Maximizing the clinical impact of fluorophores. (a) Fluorescence imaging instrumentation used in the clinic. (Left to right) The FLARE imaging system deployed in the operating room.59 Reproduced from ref (59) with permission from Springer Nature. Hand-held device placed on a measurement site in a brain to detect PpIX fluorescence in patients with suspected glioblastoma.65 Reproduced from ref (65) with permission from Elsevier. Fluorescence goggles worn by a surgeon to image ICG in patients during hepatocellular carcinoma (HCC) resection.67 Reproduced from ref (67) with permission from Elsevier. Minimally invasive procedures with a graphical representation of a laparoscope and an en face view of a flexible NIR cholangioscope made of a single-mode fiber that delivers laser excitation and 2 multimode fibers (MMFs) that collect light.72 Reproduced from ref (72) with permission from Elsevier. (b) Emerging imaging modalities. (Left to right) Confocal endomicroscopy images of colonic mucosa in patients with IBD.74 Reproduced under a Creative Commons license from ref (74). Representative white light images (left panels), confocal endomicroscopy (middle panels), and histology images (right panels) are shown in decreasing order for adenoma, hyperplastic polyps, ulcerative colitis, and Crohn’s disease. Multispectral imaging featuring absorbance and emission spectra of the fluorescent peptides QRH*-Cy5 and KSP*-IRDye800 for multiplexed imaging in Barrett’s esophagus patients.76 Reproduced from ref (76) with permission from BMJ Publishing Group Ltd. NIR-II imaging of ICG in a HCC tumor after resection highlights no remaining signal left in the NIR-I window (top panel) but remaining malignant tissue in the NIR-II window (bottom panel).77 Reproduced from ref (77) with permission from Springer Nature. FLIM imaging of a superficial glioblastoma tumor using PpIX78 with white light image of the surgical field of view (top panel), standard fluorescence microscope image used for 5-ALA visualization (excitation 405 nm) (middle panel), and fluorescence lifetime image of the PpIX channel (629 nm/653 nm, bottom panel). Reproduced under a Creative Commons license from ref (78).
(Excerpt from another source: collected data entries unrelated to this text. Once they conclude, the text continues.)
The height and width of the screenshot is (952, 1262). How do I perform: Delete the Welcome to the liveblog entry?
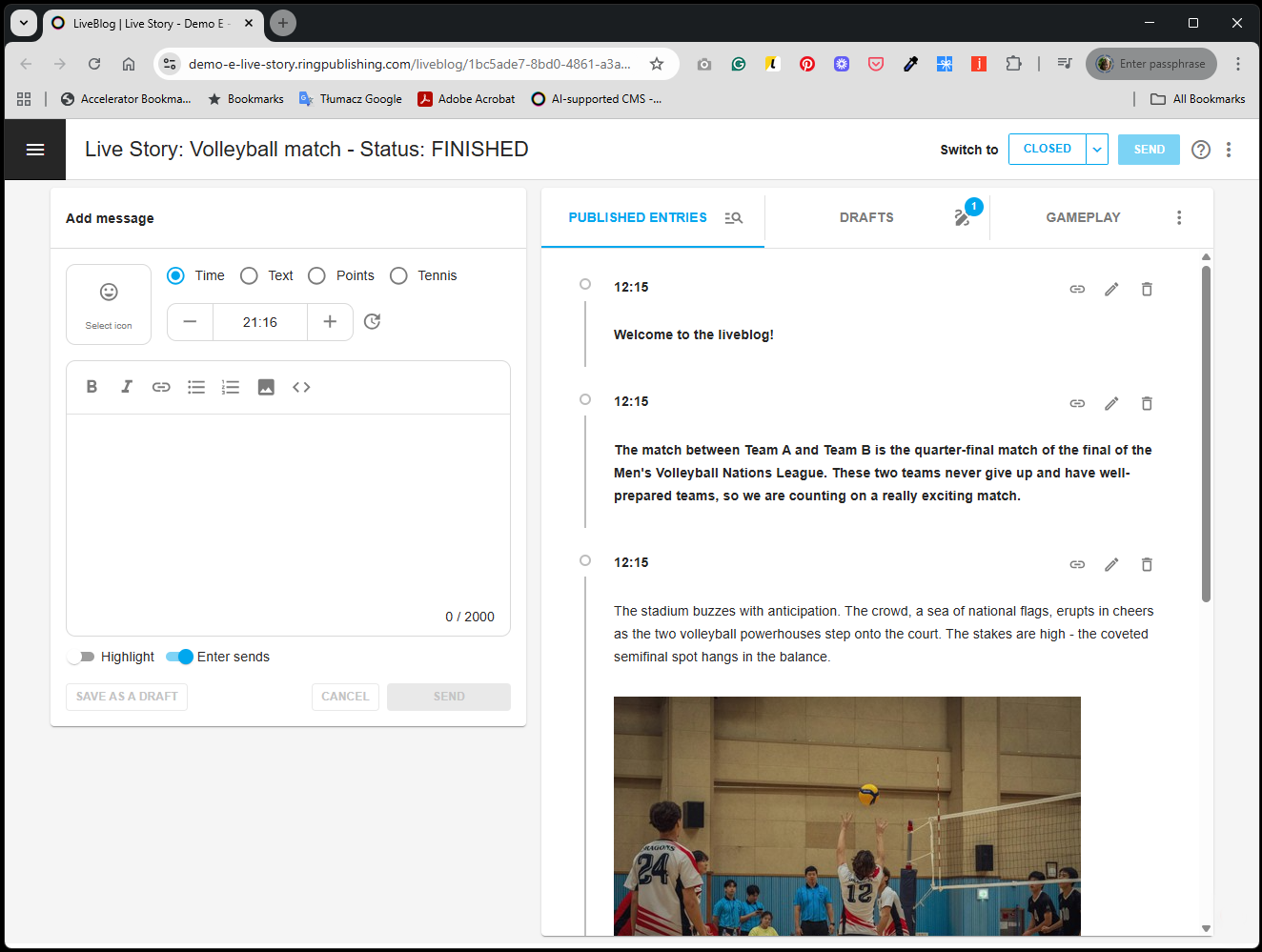[x=1147, y=289]
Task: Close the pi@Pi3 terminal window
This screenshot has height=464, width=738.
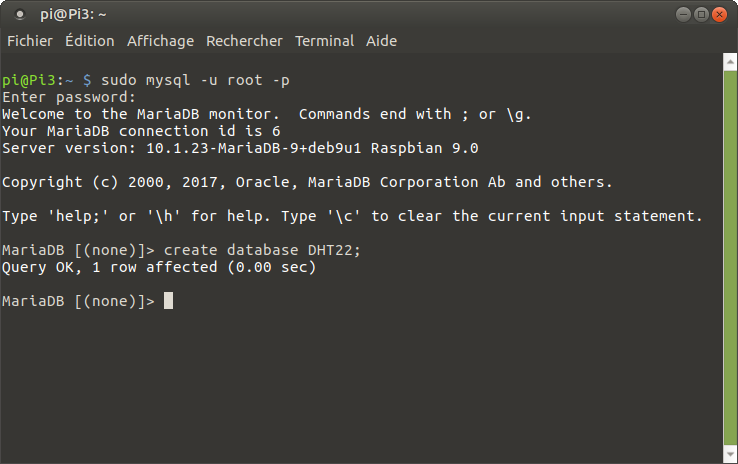Action: tap(719, 14)
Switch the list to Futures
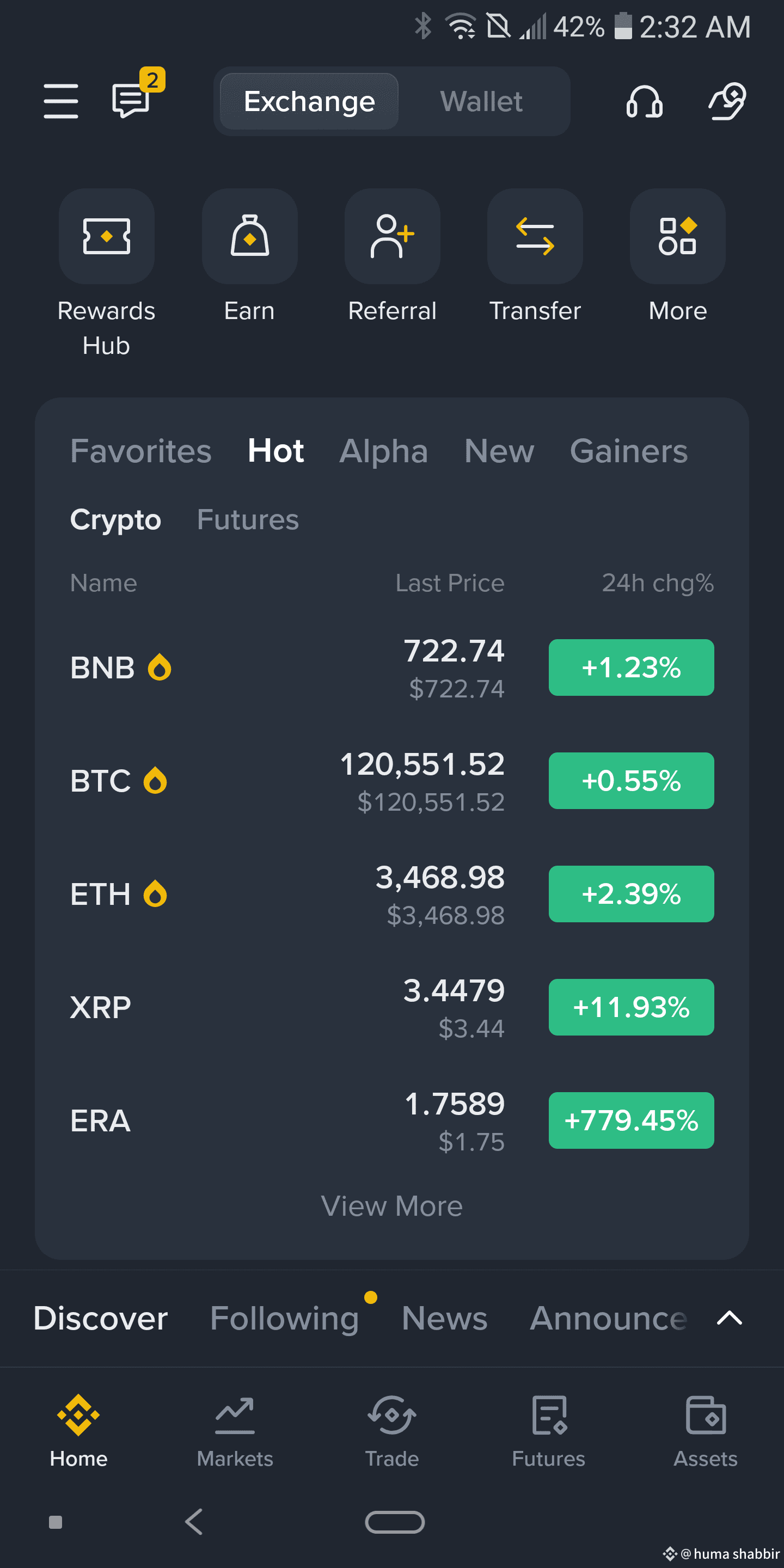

Standalone Fluorescence Imaging Systems

Standalone fluorescence imaging systems are composed of three components: (1) an imaging head supported by (2) an articulating arm and (3) a central processing unit, which processes the fluorescence signals and displays the images on a monitor. One early example is the SPY fluorescent imaging system, which has been used for NIR angiography using ICG in patients with peripheral arterial disease (PAD) or vascular trauma58 and was one of the first systems to be approved by the FDA in 2005. These systems generally have a wide range of functionalities such as a large field of view (FOV) size and large working distance. In another system, the FLARE imaging head is capable of simultaneous, real-time image acquisition which allows surgeons to visualize the injection of ICG, monitor lymphatic flow, and pinpoint exactly the lymph node of interest in oncologic surgery.59 The main limitation of these standalone devices is that they mostly provide only a top-down FOV. As such, surgeons are expected to associate the image displayed on the monitor to the anatomic region of interest. The bulky size of these devices may also disrupt surgical workflow in the operating theater.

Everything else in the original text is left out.